# Touch-up for a latex mask...



## joossa (Sep 4, 2010)

I am getting an over-the-head latex mask delivered soon. By the looks of it, I will have to do a touch-up to the mask.

I basically want to make the area around the eyes and mouth a bit darker. What do you guys suggest I use? Paint? Make up? What kind?


Thanks!


----------



## tomanderson (Dec 6, 2007)

For a quick touch-up to make the mask darker in some small areas, you can mix liquid latex with a little acrylic paint, about 1:1. You can add a little bit of water to thin this out. The latex will plasticize the paint, and allow it to stick better to the rubber mask. If you like, you can apply the thinned paint in washes with a small brush, waiting for each layer to dry before going on with another.


----------



## STAREMPIREUS (Sep 6, 2010)

*Use only rubber grease paint for masks available from a professional costumer / make up supplier . Apply the rubber grease paint then powder as you would a grease face make up . USING ANYTHING other than this on a mask and you risk breaking down the latex and next Halloween you'll have a melted sticky mess instead of a mask .*


----------



## the dogman (Jul 8, 2007)

Using latex based acrylic paints isn't a problem on rubber latex, which is what I'm guessing your mask is made of. You can thin it with water and use it in washes as suggested. Adding latex just assures adherence to your mask. Latex will cause the paint to dry to a different shade, so you might want to test your paint/latex combination before applying it to your mask.

Be sure you clean your mask with warm water and maybe a little soap to remove dust, talcum powder and other things from shipping.


----------



## DARK-KARMA (Sep 14, 2010)

the dogman said:


> Using latex based acrylic paints isn't a problem on rubber latex, which is what I'm guessing your mask is made of. You can thin it with water and use it in washes as suggested. Adding latex just assures adherence to your mask. Latex will cause the paint to dry to a different shade, so you might want to test your paint/latex combination before applying it to your mask.
> 
> Be sure you clean your mask with warm water and maybe a little soap to remove dust, talcum powder and other things from shipping.


I would say you're correct, sure you can go and buy expensive latex "pigments" when all it is basically is acylic paint mixed with latex.Works for me and i've NEVER had the latex rubber break down or degrade.I have masks i made when i was at school and they're still perfect plus you can get far more interesting colours mixing up your own rather than the "standard colour palette"


----------



## joossa (Sep 4, 2010)

Thanks so much for the help guys! The mask should be arriving within a couple of days.


----------

========

**USING THE INFORMATION:**
A - Copy out, word for word, the part of the latex mask thread that begins at the words "I basically want" and stops after "on with another.".
B - In the latex mask thread, what ratio of liquid latex to acrylic paint does tomanderson suggest mixing?
C - Does each statement agree with the latex mask thread? (i) STAREMPIREUS says to powder the mask after applying rubber grease paint. (ii) The dogman says adding latex makes the paint dry to the same shade. (iii) DARK-KARMA reports that latex rubber has broken down on some of their masks.

**RECORDS:**
========

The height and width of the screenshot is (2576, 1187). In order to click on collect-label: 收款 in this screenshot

========

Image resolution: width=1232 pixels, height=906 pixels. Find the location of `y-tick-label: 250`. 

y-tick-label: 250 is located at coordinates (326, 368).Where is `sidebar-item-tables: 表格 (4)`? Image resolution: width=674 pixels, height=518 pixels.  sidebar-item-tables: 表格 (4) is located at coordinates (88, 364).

========

**SOLUTIONS PER TASK:**
A -
I basically want to make the area around the eyes and mouth a bit darker. What do you guys suggest I use? Paint? Make up? What kind?


Thanks!


----------



## tomanderson (Dec 6, 2007)

For a quick touch-up to make the mask darker in some small areas, you can mix liquid latex with a little acrylic paint, about 1:1. You can add a little bit of water to thin this out. The latex will plasticize the paint, and allow it to stick better to the rubber mask. If you like, you can apply the thinned paint in washes with a small brush, waiting for each layer to dry before going on with another.

B - About 1:1.

C -
(i) Yes: "Apply the rubber grease paint then powder as you would a grease face make up"
(ii) No: "Latex will cause the paint to dry to a different shade"
(iii) No: "i've NEVER had the latex rubber break down or degrade"